Scan the material below for the string "trash", and copy every line where it shows up.

Material supplied —
• • •

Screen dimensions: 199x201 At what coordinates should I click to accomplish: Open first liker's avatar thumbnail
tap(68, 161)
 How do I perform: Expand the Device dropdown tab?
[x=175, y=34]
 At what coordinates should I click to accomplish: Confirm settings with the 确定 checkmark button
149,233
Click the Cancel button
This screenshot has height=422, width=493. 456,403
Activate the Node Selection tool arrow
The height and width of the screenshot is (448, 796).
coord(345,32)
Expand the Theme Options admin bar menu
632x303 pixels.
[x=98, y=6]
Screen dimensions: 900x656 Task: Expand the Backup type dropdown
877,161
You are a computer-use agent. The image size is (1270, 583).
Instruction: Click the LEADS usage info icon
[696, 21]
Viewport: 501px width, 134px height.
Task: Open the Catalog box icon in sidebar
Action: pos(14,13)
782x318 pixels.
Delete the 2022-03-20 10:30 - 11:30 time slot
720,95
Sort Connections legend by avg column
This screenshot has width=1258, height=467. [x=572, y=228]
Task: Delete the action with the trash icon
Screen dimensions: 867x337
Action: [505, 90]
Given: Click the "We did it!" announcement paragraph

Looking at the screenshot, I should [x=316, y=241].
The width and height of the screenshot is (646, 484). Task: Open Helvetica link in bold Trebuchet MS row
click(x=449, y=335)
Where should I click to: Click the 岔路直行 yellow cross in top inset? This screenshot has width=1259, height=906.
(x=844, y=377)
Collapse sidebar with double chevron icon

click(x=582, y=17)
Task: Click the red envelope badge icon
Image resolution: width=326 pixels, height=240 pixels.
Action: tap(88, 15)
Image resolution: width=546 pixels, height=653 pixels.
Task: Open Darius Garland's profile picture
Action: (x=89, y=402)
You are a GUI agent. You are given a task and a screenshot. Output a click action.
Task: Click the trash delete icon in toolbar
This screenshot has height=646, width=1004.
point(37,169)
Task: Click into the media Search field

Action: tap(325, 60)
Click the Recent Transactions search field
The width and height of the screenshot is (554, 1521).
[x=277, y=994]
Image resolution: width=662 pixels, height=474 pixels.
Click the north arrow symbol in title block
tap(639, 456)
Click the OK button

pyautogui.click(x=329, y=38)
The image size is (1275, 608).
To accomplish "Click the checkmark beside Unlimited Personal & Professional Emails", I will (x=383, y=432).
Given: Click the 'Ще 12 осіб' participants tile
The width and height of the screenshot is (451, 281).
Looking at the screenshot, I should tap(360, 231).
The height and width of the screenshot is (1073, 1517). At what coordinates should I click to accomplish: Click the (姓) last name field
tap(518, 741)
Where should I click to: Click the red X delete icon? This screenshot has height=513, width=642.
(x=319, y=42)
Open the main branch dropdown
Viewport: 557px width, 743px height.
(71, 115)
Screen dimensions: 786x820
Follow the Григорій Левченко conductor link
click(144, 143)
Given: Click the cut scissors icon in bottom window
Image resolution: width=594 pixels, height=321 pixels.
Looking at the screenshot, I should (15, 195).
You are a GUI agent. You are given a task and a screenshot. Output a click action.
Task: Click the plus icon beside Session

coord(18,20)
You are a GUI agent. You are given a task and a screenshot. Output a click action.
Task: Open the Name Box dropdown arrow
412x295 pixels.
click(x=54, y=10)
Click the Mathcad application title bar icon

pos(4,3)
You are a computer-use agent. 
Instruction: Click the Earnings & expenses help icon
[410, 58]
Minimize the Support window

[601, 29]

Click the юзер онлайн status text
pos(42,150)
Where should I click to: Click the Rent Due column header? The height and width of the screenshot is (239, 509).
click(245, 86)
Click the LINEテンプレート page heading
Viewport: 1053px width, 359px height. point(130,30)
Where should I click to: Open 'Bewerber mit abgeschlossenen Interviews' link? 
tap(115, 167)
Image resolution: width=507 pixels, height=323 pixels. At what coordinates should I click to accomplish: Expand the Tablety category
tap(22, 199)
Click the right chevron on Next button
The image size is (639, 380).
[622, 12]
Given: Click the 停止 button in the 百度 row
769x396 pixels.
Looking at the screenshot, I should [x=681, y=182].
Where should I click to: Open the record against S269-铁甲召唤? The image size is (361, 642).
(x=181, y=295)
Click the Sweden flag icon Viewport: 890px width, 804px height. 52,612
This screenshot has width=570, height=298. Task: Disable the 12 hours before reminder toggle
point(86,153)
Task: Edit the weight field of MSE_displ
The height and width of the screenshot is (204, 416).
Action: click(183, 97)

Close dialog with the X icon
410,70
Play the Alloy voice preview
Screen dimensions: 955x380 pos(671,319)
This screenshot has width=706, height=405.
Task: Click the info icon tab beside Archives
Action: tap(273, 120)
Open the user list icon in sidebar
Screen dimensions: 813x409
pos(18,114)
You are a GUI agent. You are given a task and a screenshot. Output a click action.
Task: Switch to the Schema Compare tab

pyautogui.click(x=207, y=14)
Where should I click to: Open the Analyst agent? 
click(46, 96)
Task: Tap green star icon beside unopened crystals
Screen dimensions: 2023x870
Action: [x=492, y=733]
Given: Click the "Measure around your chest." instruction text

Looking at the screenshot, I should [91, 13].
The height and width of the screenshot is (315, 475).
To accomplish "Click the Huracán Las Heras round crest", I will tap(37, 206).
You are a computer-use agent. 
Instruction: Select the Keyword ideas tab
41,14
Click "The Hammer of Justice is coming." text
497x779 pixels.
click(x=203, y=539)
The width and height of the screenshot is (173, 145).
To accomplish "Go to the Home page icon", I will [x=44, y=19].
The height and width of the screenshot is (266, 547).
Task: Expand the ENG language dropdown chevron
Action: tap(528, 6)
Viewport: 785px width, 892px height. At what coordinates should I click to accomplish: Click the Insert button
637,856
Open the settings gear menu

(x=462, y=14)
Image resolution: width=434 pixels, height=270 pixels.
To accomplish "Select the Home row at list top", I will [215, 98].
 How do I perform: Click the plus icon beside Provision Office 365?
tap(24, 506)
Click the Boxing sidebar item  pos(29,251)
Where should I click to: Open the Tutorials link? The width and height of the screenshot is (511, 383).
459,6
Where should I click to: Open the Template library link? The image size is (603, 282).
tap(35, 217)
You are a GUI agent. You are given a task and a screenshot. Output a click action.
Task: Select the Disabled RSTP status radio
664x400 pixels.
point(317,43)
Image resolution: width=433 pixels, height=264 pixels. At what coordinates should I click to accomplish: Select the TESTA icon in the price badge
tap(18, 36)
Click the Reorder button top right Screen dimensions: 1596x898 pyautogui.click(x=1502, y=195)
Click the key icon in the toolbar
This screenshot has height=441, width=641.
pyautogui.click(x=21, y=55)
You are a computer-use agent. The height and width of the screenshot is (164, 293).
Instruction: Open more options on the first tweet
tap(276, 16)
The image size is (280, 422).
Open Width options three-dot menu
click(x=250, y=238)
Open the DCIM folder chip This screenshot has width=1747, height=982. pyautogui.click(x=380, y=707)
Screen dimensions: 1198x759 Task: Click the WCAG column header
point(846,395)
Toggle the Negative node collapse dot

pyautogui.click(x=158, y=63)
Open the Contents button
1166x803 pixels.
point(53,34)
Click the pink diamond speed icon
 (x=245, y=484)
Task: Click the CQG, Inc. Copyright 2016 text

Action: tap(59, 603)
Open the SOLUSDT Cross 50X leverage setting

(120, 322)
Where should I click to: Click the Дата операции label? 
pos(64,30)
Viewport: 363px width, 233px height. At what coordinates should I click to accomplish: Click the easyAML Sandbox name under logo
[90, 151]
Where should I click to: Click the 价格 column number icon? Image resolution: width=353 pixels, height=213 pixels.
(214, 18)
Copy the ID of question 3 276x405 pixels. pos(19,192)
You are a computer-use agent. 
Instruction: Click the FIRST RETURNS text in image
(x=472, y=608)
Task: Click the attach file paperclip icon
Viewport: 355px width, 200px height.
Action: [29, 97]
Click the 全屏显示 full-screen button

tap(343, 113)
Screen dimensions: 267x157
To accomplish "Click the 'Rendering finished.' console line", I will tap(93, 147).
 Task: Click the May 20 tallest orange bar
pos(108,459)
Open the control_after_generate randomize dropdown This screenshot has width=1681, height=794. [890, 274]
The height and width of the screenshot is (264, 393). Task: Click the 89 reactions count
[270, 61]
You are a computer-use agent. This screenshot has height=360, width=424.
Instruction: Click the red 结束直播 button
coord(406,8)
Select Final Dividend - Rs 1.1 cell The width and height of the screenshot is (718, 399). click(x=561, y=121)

• • •

Task solution —
Task: Delete the action with the trash icon
Task: Click the trash delete icon in toolbar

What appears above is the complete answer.